- **Action item**
For this exercise, restate word for word only the lines from the first line of the data to the line containing "Task: Click the wrench troubleshooter icon".
--------------------
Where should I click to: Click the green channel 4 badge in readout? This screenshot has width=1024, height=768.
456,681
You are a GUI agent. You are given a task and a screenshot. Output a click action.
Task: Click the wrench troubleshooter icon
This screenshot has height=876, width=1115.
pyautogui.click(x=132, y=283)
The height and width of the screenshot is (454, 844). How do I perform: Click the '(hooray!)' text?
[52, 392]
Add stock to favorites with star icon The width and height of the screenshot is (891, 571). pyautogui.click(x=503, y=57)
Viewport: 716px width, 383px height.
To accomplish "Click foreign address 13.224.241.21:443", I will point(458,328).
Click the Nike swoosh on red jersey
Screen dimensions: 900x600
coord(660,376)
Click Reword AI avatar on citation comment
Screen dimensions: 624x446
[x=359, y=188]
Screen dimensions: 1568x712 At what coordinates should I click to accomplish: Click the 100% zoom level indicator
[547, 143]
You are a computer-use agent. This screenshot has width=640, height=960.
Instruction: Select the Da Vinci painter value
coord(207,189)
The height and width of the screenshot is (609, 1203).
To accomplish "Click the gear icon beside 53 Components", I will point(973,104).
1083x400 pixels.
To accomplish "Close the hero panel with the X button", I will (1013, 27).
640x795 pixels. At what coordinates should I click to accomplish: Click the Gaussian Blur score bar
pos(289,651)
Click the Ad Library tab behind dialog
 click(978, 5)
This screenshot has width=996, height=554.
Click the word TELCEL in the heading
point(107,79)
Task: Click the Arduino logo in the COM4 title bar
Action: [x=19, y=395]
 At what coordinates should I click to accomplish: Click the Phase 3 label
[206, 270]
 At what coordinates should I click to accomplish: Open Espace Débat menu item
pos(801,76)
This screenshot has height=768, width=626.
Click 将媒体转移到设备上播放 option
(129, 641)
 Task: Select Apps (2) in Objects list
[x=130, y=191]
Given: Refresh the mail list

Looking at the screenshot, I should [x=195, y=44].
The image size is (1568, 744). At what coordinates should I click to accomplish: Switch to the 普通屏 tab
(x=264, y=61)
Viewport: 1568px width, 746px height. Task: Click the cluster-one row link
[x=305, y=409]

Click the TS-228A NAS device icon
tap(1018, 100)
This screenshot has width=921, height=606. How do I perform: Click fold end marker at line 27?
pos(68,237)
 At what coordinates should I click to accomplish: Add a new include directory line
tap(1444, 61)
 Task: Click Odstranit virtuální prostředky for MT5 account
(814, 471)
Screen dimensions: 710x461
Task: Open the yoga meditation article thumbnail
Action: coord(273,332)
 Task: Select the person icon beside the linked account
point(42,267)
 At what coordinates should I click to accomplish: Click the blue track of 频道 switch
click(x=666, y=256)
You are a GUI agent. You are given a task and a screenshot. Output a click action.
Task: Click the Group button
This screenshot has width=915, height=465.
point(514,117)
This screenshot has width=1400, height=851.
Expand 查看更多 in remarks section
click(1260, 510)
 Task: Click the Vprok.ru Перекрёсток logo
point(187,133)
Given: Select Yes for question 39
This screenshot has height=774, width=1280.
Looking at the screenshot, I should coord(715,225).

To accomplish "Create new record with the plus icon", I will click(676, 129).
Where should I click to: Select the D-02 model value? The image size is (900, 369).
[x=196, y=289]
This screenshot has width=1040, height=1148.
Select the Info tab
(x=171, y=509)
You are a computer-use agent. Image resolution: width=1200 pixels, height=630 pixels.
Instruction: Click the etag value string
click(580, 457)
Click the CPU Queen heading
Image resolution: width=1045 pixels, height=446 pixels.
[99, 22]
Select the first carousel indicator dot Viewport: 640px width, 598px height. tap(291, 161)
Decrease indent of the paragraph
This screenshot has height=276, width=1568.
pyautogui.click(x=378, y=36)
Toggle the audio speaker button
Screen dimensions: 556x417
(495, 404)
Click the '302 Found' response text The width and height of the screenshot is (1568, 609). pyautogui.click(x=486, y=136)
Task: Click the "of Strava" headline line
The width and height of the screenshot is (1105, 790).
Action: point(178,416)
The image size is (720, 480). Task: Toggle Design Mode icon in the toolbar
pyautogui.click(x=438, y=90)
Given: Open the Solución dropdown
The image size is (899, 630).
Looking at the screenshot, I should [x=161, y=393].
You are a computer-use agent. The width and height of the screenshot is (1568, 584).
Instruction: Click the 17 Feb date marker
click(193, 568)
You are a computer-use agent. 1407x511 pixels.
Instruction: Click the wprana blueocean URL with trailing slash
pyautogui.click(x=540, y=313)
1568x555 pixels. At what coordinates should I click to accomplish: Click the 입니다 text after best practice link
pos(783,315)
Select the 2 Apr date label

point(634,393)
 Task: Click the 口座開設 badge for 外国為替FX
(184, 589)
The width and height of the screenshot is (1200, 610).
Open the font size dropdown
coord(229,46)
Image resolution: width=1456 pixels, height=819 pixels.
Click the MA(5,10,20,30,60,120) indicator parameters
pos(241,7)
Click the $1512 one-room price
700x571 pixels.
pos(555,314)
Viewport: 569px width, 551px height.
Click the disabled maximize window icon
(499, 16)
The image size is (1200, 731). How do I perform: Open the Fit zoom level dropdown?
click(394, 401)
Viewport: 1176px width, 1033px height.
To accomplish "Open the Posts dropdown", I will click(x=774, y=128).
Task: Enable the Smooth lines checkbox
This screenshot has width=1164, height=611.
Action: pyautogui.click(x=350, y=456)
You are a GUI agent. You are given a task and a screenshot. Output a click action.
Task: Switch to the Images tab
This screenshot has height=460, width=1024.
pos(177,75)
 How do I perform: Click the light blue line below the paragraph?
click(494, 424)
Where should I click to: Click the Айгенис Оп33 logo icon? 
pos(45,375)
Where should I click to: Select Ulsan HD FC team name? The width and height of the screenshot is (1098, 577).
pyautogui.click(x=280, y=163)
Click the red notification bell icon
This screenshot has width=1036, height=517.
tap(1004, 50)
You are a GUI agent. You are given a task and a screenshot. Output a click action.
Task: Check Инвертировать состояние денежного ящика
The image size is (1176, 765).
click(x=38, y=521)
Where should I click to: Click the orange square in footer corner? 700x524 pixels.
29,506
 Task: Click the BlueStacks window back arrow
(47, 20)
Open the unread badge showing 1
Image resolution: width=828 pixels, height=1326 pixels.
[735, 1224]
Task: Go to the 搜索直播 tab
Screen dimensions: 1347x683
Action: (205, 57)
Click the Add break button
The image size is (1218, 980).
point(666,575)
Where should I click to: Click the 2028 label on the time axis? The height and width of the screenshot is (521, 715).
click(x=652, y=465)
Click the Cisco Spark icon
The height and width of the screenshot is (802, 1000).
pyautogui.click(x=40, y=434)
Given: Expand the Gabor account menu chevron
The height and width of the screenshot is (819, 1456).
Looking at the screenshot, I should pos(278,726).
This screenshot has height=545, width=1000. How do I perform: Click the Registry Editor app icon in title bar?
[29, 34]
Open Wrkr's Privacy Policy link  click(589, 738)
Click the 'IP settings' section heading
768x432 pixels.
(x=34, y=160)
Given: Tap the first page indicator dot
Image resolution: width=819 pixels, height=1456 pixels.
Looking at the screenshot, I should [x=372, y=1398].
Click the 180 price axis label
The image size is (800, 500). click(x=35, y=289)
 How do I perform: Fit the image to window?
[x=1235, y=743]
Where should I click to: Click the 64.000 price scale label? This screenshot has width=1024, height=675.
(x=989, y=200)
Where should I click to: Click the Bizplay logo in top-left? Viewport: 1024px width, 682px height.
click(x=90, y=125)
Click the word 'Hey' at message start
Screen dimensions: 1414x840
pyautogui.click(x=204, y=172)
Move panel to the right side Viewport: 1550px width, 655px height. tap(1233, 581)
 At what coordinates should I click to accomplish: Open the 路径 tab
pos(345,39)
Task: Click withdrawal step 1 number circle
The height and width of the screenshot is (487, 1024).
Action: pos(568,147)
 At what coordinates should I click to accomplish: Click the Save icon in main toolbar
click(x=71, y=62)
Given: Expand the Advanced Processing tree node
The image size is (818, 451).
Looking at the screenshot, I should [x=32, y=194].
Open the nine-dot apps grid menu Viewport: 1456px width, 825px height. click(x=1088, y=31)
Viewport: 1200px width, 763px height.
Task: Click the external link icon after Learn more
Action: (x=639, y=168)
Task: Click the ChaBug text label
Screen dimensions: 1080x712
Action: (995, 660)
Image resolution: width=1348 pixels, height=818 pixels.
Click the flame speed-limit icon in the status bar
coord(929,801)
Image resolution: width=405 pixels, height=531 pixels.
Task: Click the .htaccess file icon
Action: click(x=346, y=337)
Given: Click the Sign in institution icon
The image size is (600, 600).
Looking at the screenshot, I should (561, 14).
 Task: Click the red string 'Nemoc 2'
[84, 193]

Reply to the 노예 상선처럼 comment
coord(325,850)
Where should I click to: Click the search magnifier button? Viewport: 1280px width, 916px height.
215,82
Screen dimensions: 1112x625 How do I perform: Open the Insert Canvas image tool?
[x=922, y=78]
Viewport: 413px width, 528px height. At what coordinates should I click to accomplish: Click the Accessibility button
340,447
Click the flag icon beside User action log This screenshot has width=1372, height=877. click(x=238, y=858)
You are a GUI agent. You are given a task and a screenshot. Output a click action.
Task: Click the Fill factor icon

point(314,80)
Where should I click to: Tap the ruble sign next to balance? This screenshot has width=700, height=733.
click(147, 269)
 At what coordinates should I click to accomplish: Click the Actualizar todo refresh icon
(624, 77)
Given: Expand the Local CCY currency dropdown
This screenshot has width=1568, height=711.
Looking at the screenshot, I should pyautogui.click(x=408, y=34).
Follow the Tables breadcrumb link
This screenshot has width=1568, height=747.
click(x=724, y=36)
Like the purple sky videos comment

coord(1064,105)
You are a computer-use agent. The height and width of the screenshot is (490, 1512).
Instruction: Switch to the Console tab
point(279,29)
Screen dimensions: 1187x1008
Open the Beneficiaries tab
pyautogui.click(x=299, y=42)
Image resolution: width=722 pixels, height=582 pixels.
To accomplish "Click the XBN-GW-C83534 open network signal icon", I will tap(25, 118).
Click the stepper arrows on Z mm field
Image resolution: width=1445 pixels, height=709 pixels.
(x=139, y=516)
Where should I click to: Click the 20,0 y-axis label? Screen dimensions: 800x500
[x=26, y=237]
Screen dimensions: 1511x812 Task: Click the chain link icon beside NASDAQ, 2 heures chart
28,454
--------------------
- **Written response**
Where should I click to: Click the green channel 4 badge in readout? This screenshot has width=1024, height=768.
456,681
You are a GUI agent. You are given a task and a screenshot. Output a click action.
Task: Click the wrench troubleshooter icon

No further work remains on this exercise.